** Extract provided **

2004: ontology-driven analysis of microarray data.

Data associated with the article:

Pasquier, C., Girardot, F., Jevardat de Fombelle, K., and Christen, R. (2004), THEA: ontology-driven analysis of microarray data. Bioinformatics (Oxford, England), Oxford Academic, 20, 2636–43.

Data sources

Data pre-processing

The CEL files were downloaded from the Genome-wide Expression Patterns of Drosophila in Response to Immune Challenge Homepage and treated using Bioconductor’s affy package (Bioconductor is an open source software that can be dowloaded from http://www.bioconductor.org/, the affy package is dedicaced to the analysis of affymetrix data); the releases used were bioconductor 1.2 and affy 1.2.30 (for a review of Bioconductor’s specificities, see for example Dudoit et al., 2003. The method used to calculate the expression indexes was the ‘rma’ method, using the default options as described by Irizarry et al., 2003 which is arguably one the most pertinent way to process affymetrix arrays measurements so far (for comparisons see Irizarry et al., 2003 and http://affycomp.biostat.jhsph.edu/).

** Information **
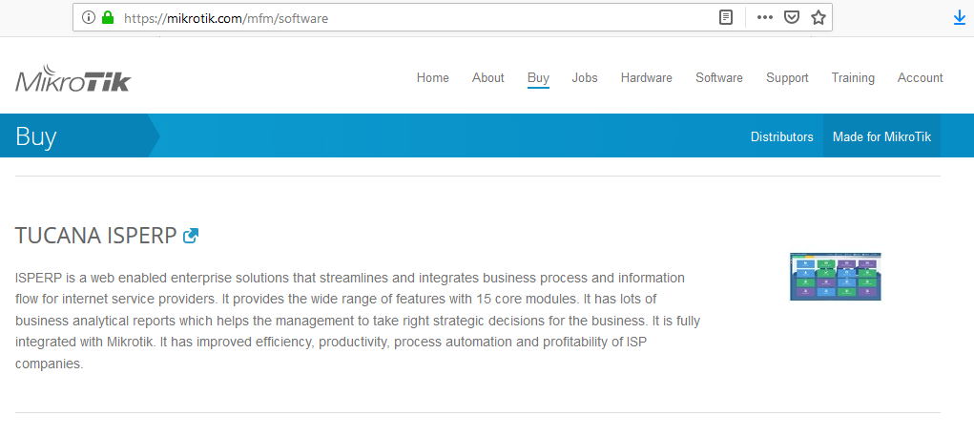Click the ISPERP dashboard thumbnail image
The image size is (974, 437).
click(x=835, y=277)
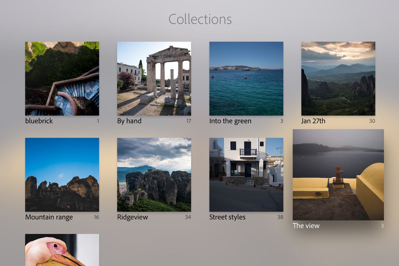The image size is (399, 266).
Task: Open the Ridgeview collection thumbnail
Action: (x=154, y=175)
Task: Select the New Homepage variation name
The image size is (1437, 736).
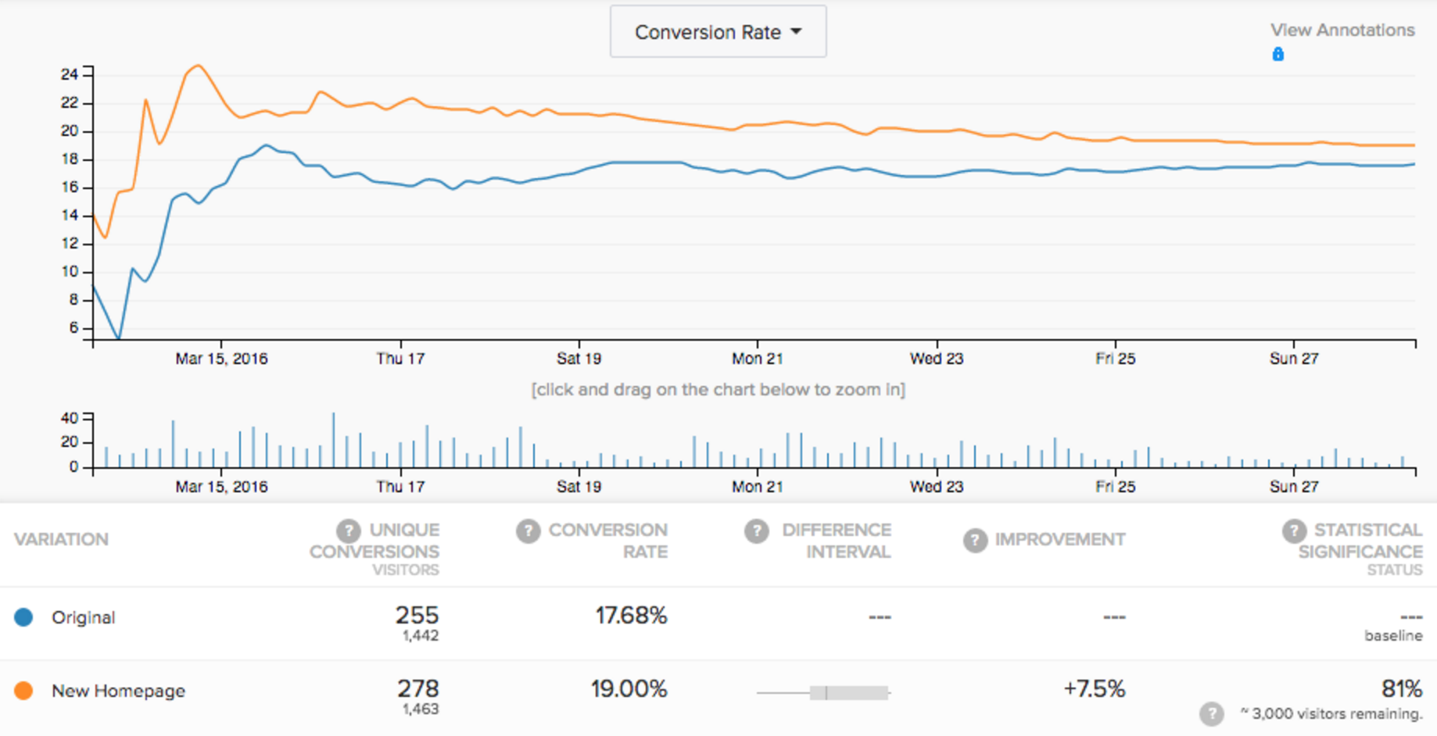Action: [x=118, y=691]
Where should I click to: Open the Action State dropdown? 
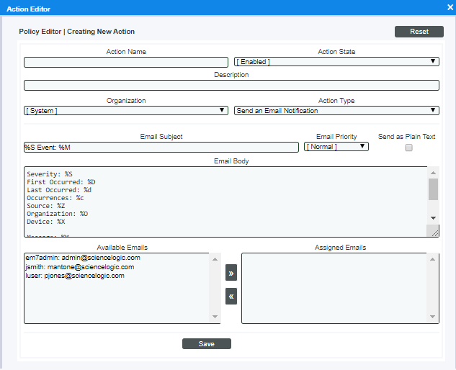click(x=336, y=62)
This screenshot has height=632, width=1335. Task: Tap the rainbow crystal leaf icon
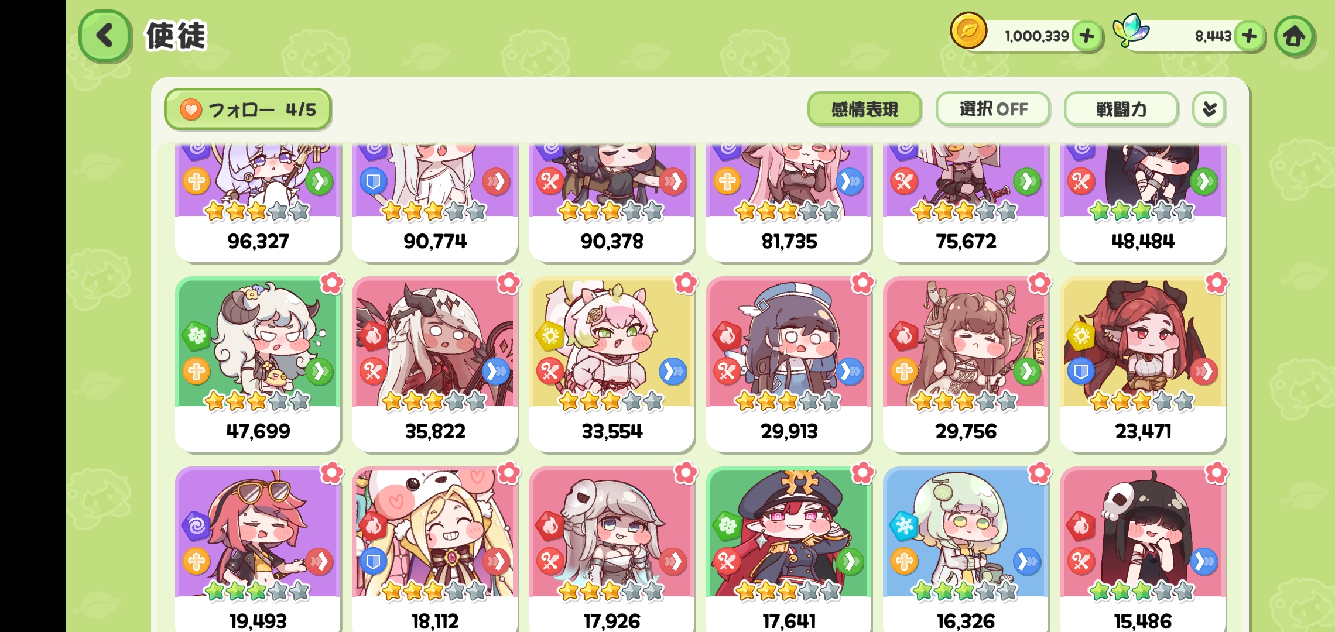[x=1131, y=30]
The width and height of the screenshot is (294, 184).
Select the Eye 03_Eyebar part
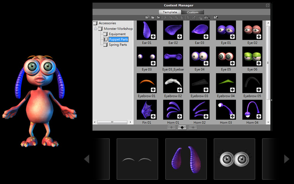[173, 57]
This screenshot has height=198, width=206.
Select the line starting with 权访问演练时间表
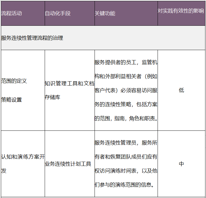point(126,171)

** Problem **
Please list every author of the article cited in the text about ontology-driven analysis of microarray data, with names as they appear in that citation.

** Response box **
Pasquier, C.
Girardot, F.
Jevardat de Fombelle, K.
Christen, R.